_What is required:_ Reproduce verbatim the rows that begin with the line containing "The image size is (1101, 595)." and end with the line containing "tap(367, 886)", including both of those lines.

_Records provided:_
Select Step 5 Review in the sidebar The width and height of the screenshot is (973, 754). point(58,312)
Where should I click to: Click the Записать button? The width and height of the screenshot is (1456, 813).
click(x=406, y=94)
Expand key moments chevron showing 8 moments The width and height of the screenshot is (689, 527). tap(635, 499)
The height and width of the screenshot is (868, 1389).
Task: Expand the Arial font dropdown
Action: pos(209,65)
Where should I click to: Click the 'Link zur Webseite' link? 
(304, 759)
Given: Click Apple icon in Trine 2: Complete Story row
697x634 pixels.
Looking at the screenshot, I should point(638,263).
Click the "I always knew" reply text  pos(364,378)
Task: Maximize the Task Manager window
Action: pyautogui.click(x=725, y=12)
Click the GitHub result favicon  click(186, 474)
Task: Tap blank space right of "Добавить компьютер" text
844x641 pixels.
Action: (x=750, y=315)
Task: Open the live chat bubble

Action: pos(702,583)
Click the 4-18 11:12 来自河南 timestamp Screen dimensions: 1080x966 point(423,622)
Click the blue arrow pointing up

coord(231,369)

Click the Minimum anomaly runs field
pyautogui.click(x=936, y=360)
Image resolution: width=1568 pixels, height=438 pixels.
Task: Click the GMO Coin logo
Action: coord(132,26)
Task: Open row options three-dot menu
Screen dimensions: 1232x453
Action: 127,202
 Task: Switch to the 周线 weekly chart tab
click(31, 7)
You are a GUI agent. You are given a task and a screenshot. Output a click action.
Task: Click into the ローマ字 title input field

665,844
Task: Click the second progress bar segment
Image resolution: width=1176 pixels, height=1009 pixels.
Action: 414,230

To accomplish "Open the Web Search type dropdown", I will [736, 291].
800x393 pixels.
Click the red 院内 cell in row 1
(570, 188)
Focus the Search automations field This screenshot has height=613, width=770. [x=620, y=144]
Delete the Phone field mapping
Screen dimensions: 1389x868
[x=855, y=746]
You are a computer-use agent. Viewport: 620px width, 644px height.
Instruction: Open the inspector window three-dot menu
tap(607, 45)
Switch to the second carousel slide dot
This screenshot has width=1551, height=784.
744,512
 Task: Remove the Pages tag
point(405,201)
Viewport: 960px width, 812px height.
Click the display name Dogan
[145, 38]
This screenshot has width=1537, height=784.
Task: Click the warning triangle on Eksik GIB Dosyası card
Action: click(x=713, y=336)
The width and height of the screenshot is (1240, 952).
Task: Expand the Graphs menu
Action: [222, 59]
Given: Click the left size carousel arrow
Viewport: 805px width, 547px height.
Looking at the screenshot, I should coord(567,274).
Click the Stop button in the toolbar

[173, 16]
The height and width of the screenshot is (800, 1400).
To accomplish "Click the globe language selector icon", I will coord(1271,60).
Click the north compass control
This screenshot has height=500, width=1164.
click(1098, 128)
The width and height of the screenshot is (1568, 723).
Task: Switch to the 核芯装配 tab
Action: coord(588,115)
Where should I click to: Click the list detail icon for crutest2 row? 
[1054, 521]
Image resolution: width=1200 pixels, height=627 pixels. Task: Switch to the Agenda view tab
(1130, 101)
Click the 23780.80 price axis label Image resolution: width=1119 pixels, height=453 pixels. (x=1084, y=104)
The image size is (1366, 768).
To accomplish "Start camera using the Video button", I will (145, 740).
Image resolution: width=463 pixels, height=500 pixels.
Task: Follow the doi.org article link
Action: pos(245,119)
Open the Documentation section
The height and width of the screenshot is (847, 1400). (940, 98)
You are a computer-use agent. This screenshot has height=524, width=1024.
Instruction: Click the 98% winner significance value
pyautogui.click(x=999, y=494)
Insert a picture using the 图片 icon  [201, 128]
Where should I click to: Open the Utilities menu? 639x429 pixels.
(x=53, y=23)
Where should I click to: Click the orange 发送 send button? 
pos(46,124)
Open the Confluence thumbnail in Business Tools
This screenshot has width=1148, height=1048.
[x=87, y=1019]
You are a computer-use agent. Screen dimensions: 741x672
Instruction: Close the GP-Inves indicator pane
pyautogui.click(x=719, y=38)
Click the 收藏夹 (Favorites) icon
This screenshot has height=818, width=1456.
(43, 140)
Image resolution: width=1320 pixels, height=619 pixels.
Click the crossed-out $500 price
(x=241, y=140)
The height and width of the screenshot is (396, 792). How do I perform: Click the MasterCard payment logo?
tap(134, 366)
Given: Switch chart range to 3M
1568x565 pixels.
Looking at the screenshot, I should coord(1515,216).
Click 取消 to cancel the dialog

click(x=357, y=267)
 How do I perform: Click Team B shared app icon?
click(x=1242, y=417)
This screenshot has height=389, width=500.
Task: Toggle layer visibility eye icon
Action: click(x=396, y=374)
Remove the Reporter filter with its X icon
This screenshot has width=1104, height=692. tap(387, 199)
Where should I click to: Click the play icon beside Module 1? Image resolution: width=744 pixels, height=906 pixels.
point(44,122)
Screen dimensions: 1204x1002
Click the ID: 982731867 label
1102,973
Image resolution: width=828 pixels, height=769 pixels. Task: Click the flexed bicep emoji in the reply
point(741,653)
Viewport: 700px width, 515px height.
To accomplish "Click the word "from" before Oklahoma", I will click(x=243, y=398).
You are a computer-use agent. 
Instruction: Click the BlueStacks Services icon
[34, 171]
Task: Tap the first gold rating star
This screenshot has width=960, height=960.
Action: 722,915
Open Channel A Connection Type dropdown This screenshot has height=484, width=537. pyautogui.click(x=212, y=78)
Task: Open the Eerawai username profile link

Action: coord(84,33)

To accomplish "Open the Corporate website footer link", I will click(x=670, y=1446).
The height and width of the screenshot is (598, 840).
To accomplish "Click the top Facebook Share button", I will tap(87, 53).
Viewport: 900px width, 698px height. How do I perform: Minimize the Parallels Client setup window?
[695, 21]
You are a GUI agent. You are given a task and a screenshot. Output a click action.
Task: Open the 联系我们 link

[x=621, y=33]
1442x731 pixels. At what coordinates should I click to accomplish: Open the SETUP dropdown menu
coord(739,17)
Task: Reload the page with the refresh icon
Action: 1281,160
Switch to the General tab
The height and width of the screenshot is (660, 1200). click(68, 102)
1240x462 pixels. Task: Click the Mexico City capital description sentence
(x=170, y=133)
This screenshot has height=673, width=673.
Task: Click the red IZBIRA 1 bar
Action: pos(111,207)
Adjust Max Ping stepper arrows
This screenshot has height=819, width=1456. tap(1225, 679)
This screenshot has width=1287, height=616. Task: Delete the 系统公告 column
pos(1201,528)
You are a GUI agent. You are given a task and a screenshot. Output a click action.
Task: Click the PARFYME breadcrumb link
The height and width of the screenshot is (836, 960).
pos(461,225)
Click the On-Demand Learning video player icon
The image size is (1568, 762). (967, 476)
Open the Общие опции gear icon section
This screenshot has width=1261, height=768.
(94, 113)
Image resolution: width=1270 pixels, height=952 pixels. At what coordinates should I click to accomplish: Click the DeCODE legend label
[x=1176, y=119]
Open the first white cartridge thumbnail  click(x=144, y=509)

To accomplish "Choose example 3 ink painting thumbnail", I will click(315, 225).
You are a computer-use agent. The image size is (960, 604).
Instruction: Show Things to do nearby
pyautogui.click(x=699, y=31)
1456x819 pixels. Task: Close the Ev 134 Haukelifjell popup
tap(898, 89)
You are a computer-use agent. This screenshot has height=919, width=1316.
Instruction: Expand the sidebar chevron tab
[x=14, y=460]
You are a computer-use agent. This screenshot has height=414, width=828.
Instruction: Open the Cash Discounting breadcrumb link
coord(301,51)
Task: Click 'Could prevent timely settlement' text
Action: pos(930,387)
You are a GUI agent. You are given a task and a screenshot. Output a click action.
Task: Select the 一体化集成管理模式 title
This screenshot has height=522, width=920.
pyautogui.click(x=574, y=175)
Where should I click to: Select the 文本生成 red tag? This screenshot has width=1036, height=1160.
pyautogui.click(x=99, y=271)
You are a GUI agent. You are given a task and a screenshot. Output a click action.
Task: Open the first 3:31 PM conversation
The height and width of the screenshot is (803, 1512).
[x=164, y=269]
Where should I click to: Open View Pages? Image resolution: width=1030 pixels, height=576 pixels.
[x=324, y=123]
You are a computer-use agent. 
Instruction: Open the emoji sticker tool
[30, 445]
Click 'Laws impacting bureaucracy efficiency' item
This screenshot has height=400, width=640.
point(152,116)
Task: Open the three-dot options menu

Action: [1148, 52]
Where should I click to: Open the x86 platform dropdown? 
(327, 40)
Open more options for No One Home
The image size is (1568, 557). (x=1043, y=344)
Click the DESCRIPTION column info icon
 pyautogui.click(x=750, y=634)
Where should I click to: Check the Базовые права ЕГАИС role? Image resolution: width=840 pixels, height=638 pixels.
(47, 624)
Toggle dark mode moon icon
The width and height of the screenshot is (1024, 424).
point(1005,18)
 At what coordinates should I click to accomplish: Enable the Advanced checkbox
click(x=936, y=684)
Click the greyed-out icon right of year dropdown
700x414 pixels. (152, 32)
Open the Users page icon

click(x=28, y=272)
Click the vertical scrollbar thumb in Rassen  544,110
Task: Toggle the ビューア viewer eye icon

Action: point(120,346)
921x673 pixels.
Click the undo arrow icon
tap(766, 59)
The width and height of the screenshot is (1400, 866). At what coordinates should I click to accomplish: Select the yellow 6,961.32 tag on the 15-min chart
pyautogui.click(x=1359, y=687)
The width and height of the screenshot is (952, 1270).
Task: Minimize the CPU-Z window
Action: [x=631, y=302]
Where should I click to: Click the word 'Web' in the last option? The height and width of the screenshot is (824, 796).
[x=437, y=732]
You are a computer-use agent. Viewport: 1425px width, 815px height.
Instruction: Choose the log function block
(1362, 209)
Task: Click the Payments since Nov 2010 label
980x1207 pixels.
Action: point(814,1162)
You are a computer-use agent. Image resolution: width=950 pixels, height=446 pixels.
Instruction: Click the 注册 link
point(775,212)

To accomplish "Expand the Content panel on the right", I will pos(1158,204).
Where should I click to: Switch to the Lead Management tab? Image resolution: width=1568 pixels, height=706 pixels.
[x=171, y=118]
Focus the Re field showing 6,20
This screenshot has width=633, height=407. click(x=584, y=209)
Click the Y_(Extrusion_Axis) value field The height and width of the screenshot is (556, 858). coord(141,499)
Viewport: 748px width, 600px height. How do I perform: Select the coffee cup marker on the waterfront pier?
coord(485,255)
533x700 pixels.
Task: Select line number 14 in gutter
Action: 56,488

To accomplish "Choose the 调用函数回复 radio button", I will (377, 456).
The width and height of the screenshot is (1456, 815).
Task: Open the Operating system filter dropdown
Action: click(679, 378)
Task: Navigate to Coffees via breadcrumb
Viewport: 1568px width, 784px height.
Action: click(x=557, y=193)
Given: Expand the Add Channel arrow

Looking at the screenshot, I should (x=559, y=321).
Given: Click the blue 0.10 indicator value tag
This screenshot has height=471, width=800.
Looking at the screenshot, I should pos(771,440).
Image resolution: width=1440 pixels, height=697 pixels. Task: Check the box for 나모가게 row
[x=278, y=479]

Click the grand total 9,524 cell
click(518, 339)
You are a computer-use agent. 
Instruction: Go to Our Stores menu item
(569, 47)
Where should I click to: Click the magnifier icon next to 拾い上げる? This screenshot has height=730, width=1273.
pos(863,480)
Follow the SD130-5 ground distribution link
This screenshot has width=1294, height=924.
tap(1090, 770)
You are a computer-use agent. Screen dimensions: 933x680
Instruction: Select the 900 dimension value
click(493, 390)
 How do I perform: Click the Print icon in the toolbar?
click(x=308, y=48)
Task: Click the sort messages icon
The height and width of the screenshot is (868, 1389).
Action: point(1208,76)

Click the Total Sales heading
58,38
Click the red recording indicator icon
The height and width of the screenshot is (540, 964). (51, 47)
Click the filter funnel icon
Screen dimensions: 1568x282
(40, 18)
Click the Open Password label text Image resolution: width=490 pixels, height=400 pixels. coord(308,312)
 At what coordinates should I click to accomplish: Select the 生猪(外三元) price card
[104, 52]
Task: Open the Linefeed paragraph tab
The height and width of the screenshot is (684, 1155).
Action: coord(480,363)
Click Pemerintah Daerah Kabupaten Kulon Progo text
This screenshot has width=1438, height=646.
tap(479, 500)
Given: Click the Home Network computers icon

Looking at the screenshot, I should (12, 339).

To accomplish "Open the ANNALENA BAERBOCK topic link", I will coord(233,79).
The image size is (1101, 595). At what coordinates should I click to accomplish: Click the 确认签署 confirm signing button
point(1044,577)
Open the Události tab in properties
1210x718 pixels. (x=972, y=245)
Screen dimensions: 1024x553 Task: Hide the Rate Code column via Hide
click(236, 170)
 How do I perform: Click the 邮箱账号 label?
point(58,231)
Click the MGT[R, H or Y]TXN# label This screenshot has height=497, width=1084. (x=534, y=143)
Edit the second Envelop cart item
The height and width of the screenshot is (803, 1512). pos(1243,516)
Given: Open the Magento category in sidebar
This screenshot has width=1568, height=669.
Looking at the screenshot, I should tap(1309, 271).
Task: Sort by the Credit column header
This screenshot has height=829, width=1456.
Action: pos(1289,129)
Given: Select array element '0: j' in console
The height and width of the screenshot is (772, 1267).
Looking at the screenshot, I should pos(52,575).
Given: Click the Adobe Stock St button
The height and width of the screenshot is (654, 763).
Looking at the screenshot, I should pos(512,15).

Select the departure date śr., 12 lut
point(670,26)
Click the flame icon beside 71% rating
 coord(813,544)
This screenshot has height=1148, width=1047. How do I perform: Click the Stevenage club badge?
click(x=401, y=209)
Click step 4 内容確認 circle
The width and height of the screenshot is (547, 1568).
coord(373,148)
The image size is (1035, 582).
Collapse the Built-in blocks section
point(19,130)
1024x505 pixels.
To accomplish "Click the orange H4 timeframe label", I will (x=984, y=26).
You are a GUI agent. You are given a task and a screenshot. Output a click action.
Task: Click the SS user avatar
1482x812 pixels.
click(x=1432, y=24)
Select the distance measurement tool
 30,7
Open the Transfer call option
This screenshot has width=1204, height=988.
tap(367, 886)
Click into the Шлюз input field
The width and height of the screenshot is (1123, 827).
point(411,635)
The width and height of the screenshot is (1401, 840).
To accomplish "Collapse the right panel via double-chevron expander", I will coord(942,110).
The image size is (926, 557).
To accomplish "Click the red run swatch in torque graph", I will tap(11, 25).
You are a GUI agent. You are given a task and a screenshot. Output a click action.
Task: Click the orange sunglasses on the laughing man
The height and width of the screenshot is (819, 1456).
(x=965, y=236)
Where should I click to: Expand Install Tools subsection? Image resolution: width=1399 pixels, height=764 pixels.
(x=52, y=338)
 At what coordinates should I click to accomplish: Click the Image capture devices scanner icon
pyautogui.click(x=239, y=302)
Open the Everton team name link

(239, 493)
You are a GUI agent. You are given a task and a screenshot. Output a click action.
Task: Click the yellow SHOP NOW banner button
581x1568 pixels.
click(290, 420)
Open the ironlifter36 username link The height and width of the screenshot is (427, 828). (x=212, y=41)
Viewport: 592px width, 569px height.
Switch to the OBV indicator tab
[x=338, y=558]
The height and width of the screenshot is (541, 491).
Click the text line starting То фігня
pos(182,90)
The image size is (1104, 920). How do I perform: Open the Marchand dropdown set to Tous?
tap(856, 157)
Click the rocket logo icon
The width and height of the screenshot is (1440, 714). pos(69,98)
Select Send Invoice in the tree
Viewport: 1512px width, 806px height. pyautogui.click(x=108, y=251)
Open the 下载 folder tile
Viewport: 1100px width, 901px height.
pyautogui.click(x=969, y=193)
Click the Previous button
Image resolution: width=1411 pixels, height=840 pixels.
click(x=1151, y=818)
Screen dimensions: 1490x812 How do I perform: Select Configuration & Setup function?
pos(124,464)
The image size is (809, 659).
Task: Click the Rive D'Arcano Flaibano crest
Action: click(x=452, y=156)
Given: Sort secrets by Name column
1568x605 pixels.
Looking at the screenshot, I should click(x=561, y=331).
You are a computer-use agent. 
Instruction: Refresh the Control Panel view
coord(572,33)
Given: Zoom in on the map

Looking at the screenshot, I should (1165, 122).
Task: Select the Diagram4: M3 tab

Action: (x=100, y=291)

_The reply:_
The image size is (1101, 595). At what coordinates should I click to accomplish: Click the 确认签署 confirm signing button
point(1044,577)
Open the Události tab in properties
1210x718 pixels. (x=972, y=245)
Screen dimensions: 1024x553 Task: Hide the Rate Code column via Hide
click(236, 170)
 How do I perform: Click the 邮箱账号 label?
point(58,231)
Click the MGT[R, H or Y]TXN# label This screenshot has height=497, width=1084. (x=534, y=143)
Edit the second Envelop cart item
The height and width of the screenshot is (803, 1512). pos(1243,516)
Given: Open the Magento category in sidebar
This screenshot has width=1568, height=669.
Looking at the screenshot, I should tap(1309, 271).
Task: Sort by the Credit column header
This screenshot has height=829, width=1456.
Action: pos(1289,129)
Given: Select array element '0: j' in console
The height and width of the screenshot is (772, 1267).
Looking at the screenshot, I should pos(52,575).
Given: Click the Adobe Stock St button
The height and width of the screenshot is (654, 763).
Looking at the screenshot, I should pos(512,15).

Select the departure date śr., 12 lut
point(670,26)
Click the flame icon beside 71% rating
 coord(813,544)
This screenshot has height=1148, width=1047. How do I perform: Click the Stevenage club badge?
click(x=401, y=209)
Click step 4 内容確認 circle
The width and height of the screenshot is (547, 1568).
coord(373,148)
The image size is (1035, 582).
Collapse the Built-in blocks section
point(19,130)
1024x505 pixels.
To accomplish "Click the orange H4 timeframe label", I will (x=984, y=26).
You are a GUI agent. You are given a task and a screenshot. Output a click action.
Task: Click the SS user avatar
1482x812 pixels.
click(x=1432, y=24)
Select the distance measurement tool
 30,7
Open the Transfer call option
This screenshot has width=1204, height=988.
tap(367, 886)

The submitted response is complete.